L'on m'escrit que le gran seigneur10 ne se contente de Bagadat, mais demande du Persan toutes les villes et provinces possédées parcy devant par les ottomans, ayant à telle fin retenu son ambassadeur11 jusques à la prise de Bagdat après laquelle il l'a despêché vers son maistre12, menaçant que faute de cela il entreroit en Perse se tenant pourtant encor à Diarbekyr où il attend des nouvelles forces de Constantinople.
L'assemblée des Grisons a estée éventée par les menées des Espagnols, qui par le bruit qu'ils ont fait courir du partement de leurs ambassadeurs13 d'Espagne ont fait resouldre le peuple à attendre au préallable le retour des députés, ayant autrement déliberé d'entrer en Valtoline à main forte sans en attendre l'ordre d'Espagne. Mais i'ay veu des lettres d'un personnage de qualité qui portent qu'ils y sont encor, sans qu'on sçache quand ils en partiront et que c'est la volonté du roy14 qu'on érige un collège à Coire pour y instruire les Grisons en la religion romaine. Nous verrons bientost ce qui en sera et an patientia toties laesa tandem in furorem desinet qui tandem ut opinor arma eos sumere coget.
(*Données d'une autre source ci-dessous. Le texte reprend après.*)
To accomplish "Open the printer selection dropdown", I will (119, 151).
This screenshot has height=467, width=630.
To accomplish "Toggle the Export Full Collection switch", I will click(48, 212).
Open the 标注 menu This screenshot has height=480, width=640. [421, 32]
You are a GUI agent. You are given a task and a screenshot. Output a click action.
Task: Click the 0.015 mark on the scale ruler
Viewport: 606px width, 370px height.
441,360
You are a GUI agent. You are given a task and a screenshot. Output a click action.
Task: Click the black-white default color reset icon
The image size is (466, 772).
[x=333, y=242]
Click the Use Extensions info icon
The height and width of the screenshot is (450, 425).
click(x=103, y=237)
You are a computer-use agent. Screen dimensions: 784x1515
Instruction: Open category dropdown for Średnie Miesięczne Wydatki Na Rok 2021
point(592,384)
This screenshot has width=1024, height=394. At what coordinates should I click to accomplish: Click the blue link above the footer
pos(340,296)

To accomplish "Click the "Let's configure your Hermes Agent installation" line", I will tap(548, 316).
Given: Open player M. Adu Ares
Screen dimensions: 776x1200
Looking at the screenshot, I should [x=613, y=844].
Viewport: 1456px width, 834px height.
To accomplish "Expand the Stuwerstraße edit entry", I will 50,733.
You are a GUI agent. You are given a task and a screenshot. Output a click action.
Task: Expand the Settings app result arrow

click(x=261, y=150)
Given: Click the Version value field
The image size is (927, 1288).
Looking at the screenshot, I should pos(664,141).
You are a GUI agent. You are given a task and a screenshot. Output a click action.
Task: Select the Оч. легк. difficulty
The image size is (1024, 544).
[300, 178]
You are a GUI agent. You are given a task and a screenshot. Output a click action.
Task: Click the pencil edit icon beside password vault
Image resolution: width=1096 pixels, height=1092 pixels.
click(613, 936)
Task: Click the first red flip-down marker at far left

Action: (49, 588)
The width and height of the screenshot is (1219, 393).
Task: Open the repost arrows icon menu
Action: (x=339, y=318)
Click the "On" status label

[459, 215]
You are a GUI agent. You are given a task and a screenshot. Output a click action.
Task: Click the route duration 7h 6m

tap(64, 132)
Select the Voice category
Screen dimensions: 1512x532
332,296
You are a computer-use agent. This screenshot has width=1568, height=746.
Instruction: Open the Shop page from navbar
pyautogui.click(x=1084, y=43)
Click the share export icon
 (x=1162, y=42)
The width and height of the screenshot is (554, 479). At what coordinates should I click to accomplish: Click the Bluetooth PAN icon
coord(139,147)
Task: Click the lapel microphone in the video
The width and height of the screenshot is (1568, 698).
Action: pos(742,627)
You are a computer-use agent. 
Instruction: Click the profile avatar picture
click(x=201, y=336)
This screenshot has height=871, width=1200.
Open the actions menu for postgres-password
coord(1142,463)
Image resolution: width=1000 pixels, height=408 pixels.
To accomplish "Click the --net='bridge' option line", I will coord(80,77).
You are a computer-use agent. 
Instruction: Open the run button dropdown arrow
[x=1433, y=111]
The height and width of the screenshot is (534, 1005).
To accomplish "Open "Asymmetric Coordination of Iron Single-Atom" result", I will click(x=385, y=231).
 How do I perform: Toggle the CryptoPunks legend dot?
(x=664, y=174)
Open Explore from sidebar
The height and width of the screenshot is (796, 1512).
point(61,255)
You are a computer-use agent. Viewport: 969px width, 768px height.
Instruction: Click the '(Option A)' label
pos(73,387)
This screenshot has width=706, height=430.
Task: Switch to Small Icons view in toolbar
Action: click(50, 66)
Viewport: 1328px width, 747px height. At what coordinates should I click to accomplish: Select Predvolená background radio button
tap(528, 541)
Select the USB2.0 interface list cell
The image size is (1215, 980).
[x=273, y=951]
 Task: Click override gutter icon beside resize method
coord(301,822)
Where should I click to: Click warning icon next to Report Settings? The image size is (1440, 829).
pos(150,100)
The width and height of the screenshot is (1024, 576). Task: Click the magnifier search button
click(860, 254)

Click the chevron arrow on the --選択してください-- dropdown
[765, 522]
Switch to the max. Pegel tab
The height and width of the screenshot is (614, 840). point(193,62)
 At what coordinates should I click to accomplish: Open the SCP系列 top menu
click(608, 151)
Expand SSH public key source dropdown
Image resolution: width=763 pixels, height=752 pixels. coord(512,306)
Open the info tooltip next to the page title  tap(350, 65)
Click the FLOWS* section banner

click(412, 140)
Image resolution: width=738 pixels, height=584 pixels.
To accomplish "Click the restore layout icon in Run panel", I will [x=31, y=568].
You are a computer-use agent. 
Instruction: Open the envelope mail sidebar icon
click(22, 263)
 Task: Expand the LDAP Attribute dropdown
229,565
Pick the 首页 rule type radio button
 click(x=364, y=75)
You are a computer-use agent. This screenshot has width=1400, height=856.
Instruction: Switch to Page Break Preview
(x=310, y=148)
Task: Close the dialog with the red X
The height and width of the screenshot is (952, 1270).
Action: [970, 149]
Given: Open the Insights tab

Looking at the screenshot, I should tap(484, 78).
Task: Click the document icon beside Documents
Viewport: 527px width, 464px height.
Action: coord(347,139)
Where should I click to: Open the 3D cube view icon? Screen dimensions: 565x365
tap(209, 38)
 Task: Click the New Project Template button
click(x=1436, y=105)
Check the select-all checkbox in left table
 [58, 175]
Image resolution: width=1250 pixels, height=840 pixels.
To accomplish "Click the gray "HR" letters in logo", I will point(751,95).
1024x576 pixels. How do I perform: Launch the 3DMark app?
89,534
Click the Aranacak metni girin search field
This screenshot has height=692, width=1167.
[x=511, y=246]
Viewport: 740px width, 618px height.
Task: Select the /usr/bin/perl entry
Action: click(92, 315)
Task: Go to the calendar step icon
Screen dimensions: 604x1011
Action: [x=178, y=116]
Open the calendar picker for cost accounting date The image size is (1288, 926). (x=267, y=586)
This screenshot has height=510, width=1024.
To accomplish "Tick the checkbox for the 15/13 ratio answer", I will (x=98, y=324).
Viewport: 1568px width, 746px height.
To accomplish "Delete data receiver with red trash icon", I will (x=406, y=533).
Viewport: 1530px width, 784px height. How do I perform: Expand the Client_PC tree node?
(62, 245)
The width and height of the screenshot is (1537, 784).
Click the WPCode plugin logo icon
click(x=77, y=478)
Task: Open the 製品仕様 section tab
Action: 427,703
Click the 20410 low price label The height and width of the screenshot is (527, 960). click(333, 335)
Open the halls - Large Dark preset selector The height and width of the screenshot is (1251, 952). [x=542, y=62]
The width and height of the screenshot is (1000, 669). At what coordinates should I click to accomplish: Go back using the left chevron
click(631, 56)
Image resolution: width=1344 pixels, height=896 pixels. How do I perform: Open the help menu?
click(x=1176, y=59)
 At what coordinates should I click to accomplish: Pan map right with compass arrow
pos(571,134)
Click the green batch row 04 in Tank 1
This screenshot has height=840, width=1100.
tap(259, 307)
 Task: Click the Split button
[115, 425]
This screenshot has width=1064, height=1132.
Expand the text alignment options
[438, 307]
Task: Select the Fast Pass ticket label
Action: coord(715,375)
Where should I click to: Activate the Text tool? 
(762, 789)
Au reste ie vous prie, monsieur, de presser le sieur Heuf15 qu'il m'accomode encor d'une partie si les descomtes ne sont pas arrivées, la despence en Suisse où le prix de toutes choses croît journellement estant bien grande surtout à moy qui suis chargé de famille et des gens que i'entretiens pour le seul respect de ma charge.
Ie vous baise les mains et demeure, monsieur,
Tout le vostre
C. Marini.
De Zurig, ce 28 de Mars l'an 1639.
On nous escrit que Friburg en Saxe s'est rendu au Banier16 et que Dresden et Leipzig sont bloques l'électeur17 s'en estant retiré de Königstein. Ie joints icy ce que i'ay d'Italie18.
In dorso schreef Grotius: Le 28 Martii 1639 Marin.